*WORK REQUIRED*
Give back exactly the lines from the one containing "Experiência do Paciente (991, 830)" through the end of the records, including both, and no others.

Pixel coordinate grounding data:
════════════════

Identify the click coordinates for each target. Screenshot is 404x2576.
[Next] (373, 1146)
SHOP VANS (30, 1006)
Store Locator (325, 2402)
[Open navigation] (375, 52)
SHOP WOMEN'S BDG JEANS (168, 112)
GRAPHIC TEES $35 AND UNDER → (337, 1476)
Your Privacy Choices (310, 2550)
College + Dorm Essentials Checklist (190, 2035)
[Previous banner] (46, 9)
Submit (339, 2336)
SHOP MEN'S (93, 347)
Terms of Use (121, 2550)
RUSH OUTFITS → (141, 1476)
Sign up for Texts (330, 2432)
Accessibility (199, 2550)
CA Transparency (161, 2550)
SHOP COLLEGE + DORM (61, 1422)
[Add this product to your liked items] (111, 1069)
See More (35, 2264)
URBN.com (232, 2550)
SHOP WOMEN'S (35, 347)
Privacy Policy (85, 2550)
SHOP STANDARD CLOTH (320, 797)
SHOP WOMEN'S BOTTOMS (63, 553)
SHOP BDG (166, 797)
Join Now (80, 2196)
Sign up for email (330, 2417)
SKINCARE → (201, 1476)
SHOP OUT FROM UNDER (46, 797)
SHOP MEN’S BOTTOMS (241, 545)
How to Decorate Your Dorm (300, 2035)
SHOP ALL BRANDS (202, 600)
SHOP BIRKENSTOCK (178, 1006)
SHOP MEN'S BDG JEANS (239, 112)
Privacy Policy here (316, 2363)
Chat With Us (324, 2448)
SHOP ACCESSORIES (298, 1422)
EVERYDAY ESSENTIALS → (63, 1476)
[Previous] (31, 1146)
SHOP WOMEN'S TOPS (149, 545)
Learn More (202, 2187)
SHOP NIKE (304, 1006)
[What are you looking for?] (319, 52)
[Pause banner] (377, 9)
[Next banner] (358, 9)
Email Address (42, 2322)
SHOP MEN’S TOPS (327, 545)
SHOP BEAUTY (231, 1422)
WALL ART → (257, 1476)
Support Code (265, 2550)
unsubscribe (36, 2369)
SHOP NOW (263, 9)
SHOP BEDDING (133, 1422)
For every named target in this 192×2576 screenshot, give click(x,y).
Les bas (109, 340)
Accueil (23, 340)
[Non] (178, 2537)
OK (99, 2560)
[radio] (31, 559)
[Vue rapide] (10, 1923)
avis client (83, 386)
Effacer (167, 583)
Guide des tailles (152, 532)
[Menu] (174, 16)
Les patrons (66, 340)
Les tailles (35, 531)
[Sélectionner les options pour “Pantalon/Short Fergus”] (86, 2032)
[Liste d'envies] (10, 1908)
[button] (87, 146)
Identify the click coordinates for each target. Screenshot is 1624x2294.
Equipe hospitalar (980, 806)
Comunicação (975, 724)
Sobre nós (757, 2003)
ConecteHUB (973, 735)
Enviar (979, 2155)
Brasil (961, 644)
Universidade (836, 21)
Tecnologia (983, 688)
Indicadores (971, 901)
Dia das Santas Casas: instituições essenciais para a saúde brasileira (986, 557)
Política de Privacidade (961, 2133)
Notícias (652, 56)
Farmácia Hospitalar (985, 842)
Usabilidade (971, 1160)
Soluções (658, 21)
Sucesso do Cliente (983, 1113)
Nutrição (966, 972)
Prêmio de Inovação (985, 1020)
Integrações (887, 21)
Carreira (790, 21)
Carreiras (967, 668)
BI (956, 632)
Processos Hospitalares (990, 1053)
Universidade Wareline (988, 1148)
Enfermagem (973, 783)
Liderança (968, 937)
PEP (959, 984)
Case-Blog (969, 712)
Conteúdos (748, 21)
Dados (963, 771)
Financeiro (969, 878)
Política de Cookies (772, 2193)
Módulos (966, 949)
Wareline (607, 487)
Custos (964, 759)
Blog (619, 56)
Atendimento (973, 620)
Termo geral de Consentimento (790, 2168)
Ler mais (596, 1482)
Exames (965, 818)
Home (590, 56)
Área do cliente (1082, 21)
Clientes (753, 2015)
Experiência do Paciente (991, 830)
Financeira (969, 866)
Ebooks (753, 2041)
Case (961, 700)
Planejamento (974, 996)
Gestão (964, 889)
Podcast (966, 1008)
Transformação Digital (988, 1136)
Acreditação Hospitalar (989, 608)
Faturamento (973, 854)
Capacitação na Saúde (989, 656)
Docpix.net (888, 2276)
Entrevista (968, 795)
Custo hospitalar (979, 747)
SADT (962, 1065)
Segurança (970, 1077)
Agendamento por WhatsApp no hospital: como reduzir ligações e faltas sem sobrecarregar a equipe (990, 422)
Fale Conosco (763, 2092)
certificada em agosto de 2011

════════════════

*PROBLEM SOLUTION*
Experiência do Paciente (991, 830)
Financeira (969, 866)
Ebooks (753, 2041)
Case (961, 700)
Planejamento (974, 996)
Gestão (964, 889)
Podcast (966, 1008)
Transformação Digital (988, 1136)
Acreditação Hospitalar (989, 608)
Faturamento (973, 854)
Capacitação na Saúde (989, 656)
Docpix.net (888, 2276)
Entrevista (968, 795)
Custo hospitalar (979, 747)
SADT (962, 1065)
Segurança (970, 1077)
Agendamento por WhatsApp no hospital: como reduzir ligações e faltas sem sobrecarregar a equipe (990, 422)
Fale Conosco (763, 2092)
certificada em agosto de 2011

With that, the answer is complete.